Linear algebra methods train quickly and use statistics efficiently (meaning doing statistics on the entire vector at once to minimize loss), but primarily are used to capture word similarities, and give disproportionate importance to large counts. The models scale with corpus size (trading time for space). They make inefficient use of statistics, but have improved performance on other tasks, including complex patterns beyond word similarity (e.g. analogy task).

We want meaning components (e.g. queen->king, truck->driver) to be represented as ratios of co-occurrence probabilities.

(actual):

How can we capture ratios of co-occurrence probabilities as linear meaning components in a word vector space? We can use a log-bilinear model with vector differences. We want the dot product to represent the log-probability of co-occurrence - so it's linear in each input (w[i], w[j]), which is related to the log of the probability.

We want this squared term to be as small as possible. There are also some bias terms (one for each word) to move things up and down for the word in general.

The GloVe model tries to unify the co-occurrence model and the neural model by training a neural model on top of a co-occurrence count.

We use an f function to scale things depending on the frequency of a word. We want to consider a high co-occurrence count, but for extremely common words (like function words) we cap how much that affects their similarity.

Then we optimize the J function directly on the co-occurrence matrix. This works pretty well. But how do we evaluate word vectors?

Evaluation metrics

We have intrinsic vs extrinsic measures (general NLP terms).

Intrinsic evaluations
- evaluate directly on a specific/intermediate subtask
- they are fast to compute
- they help you understand the component you've been developing
- it's not clear that this generalizes to the problem you're trying to solve
Extrinsic evaluations
- end-to-end evaluation on a real task
- they can take a long time to compute
- it's not clear if your subsystem is the issue, or if it's the integration with other subsystems
- if replacing exactly one subsystem with another improves accuracy, that's a clear sign of improvement

Example intrinsic word vector evaluation: get a large set of analogies. Evaluate the word vectors by how well their cosine distance after addition captures intuitive semantic and syntactic analogy questions. Discard the input words from the search. The Word2vec people build a large set of analogies, semantic (man : woman :: king : ?) and syntactic (short : shorter : shortest :: slow : ? : ?).
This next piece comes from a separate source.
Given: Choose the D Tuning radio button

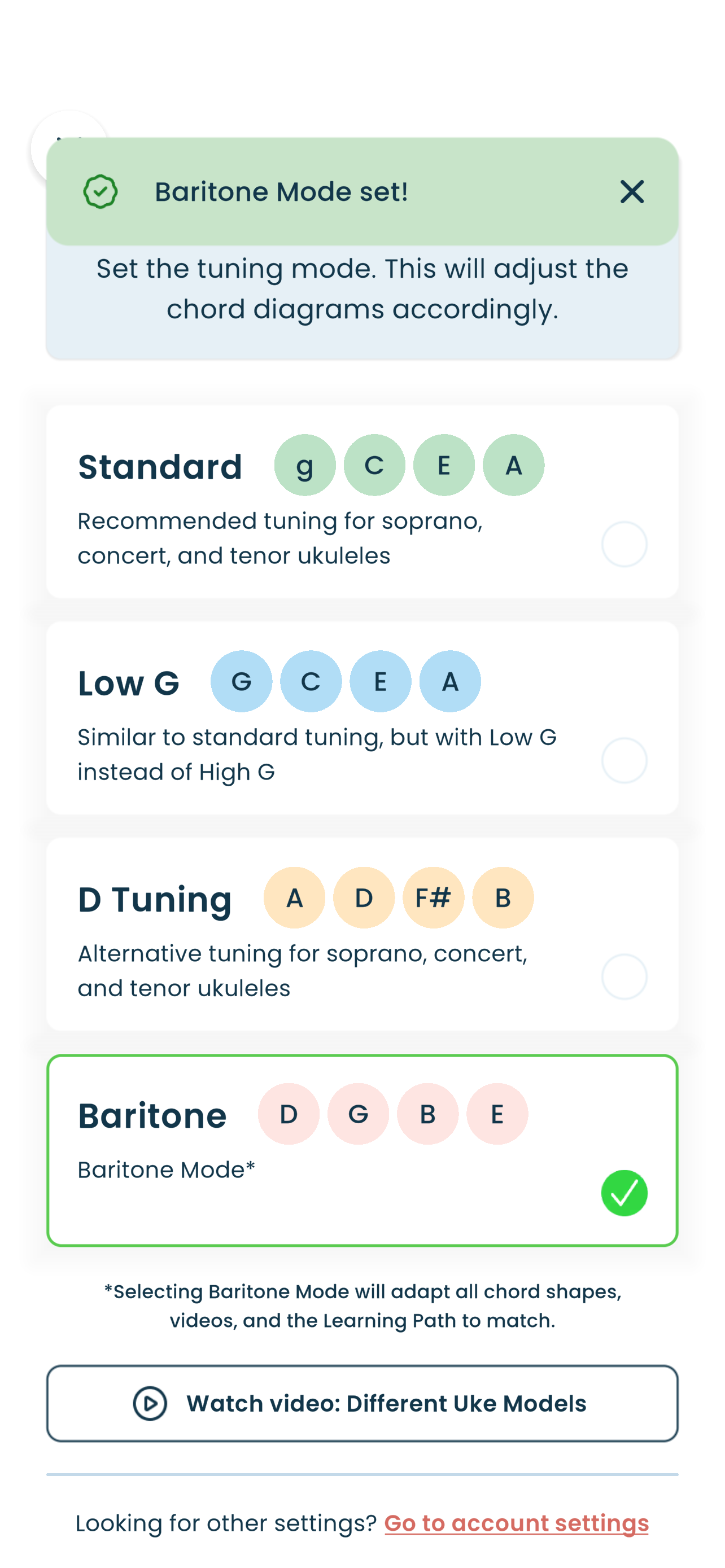Looking at the screenshot, I should [624, 976].
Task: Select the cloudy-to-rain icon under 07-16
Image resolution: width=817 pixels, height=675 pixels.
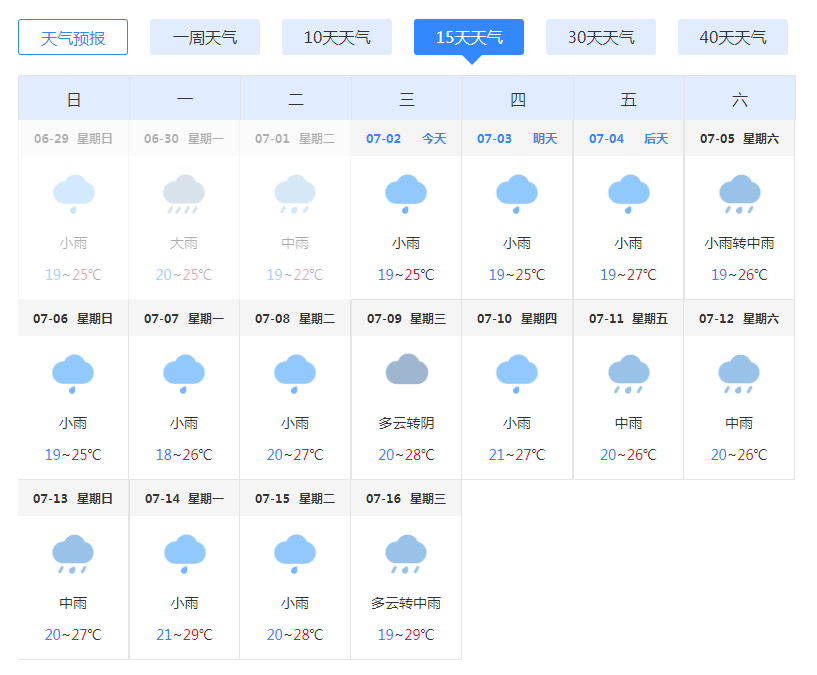Action: point(405,554)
Why did GloVe do well? Not just the neural algorithm. It's important to have good data. More is better; Wikipedia is better than news text. (Word2vec was trained only on Google news wire data.) We also want an appropriate dimensionality - around 300 is a sweet spot.

Another intrinsic evaluation: how closely do they model human judgments of word similarity? Luckily psychologists have been asking people for judgments of similarity of words for several decades (e.g. scale of 0-10). Measure a correlation coefficient - do they give the same order of similarity judgments? Again GloVe did well.

Extrinsic word vector evaluation: Named Entity Recognition (NER) - identifying references to a person, organization, or location.

Word senses and word ambiguity

Most words have many meanings, e.g. "pike" can be a weapon, a fish, a road, etc. Does one word vector capture all these meanings, or do we have a mess? We could try to have different word vectors, one per sense. People (Huang et al. 2012) did that - cluster word windows around words, and then retrain with each word assigned to multiple different clusters - bank[1], bank[2], etc. This is a common NLP idea, and what dictionaries do. But really these senses often overlap, and it's difficult to know how to slice them up. In practice you can do well by having one vector per word type.

The word vector is in a superposition (weighted sum) of the word vectors for the different senses of the word. Surprisingly, you can actually separate out the senses (provided they are relatively common). How? If I say "there are 3 numbers that sum to 17" you can't recover the numbers. You can do this using ideas from sparse coding. No explanation given in this lecture - check out Arora, ... TACL 2018.